# Many quants optimize sharpe ratios, sortino ratios, or anything of the form A/B. What about maximizing something of the form (AB)/(CD)?

The Sharpe ratio is defined as return/risk, generally as mean(ret)/sd(ret), where ret represents the data set of returns of an investment. However, I have seen other ratios that I also like. What I tend to do is filter stocks by Sharpe ratio, and then filter the top 100 stocks through another filter for the sortino ratio, or the omega ratio. This seems to prefer one ratio over another though.

What if I mixed the Sharpe ratio and the Sortino ratio together? Why not maximize the Sharpe(ret)*Sortino(ret)? What does this mean?
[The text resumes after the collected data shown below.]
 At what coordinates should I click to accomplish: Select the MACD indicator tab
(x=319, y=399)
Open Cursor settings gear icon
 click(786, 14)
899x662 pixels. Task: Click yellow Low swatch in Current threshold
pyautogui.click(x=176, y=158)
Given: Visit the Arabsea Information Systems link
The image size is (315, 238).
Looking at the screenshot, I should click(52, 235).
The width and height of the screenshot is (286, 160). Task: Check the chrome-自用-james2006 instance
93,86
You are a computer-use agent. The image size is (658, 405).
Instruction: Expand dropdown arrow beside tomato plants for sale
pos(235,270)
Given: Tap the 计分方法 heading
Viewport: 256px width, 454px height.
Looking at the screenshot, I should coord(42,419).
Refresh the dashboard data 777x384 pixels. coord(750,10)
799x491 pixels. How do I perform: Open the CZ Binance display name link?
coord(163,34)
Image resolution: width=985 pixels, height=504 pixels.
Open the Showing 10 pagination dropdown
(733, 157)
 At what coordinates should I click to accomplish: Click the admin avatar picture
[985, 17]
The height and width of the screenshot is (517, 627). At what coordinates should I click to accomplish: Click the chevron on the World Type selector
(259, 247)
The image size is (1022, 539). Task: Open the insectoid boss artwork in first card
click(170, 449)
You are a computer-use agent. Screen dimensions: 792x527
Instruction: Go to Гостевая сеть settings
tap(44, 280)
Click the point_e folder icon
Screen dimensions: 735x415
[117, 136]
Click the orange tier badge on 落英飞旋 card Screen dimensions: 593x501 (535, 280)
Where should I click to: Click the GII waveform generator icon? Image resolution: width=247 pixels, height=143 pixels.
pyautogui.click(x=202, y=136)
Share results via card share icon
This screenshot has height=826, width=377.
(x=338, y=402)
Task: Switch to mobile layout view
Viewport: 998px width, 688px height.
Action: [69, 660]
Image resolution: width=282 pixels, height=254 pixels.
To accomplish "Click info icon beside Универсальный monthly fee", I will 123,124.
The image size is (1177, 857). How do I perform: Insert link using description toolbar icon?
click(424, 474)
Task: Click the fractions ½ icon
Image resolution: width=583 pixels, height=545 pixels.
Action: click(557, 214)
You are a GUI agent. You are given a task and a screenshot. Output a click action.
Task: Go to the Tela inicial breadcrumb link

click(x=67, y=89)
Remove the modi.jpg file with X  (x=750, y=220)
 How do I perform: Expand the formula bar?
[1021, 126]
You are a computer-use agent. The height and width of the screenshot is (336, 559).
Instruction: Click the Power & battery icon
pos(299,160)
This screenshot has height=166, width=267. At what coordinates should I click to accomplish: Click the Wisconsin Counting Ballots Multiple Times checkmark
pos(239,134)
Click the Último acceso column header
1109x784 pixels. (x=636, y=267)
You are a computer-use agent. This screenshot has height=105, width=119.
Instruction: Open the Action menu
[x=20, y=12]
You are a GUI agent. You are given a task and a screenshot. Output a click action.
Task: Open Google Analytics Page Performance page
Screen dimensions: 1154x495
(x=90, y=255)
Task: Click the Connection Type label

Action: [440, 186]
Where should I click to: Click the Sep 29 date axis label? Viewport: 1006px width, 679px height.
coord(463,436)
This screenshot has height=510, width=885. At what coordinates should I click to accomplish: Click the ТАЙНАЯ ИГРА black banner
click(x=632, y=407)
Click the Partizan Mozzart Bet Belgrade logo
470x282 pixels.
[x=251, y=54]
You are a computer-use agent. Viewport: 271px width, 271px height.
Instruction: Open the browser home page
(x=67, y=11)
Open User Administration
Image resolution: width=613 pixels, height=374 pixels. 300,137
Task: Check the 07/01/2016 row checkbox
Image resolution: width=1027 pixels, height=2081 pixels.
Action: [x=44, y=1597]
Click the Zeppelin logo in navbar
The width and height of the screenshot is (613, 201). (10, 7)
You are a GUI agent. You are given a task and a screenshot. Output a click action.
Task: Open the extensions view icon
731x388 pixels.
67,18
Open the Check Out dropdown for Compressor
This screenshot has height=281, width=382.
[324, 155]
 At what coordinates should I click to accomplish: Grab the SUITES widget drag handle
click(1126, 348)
If the answer is yes, then why not just take a bunch of ways of understanding return, such as mean, an average growth factor, and multiply them. Then risk could be the multiplication of standard deviation, maximum drawdown, average drawdown, downside deviation, etc? It seems like maximizing (ABCD)/(EF*G) is a method of optimizing a portfolio while attending to many ratios and factors instead of one at a time.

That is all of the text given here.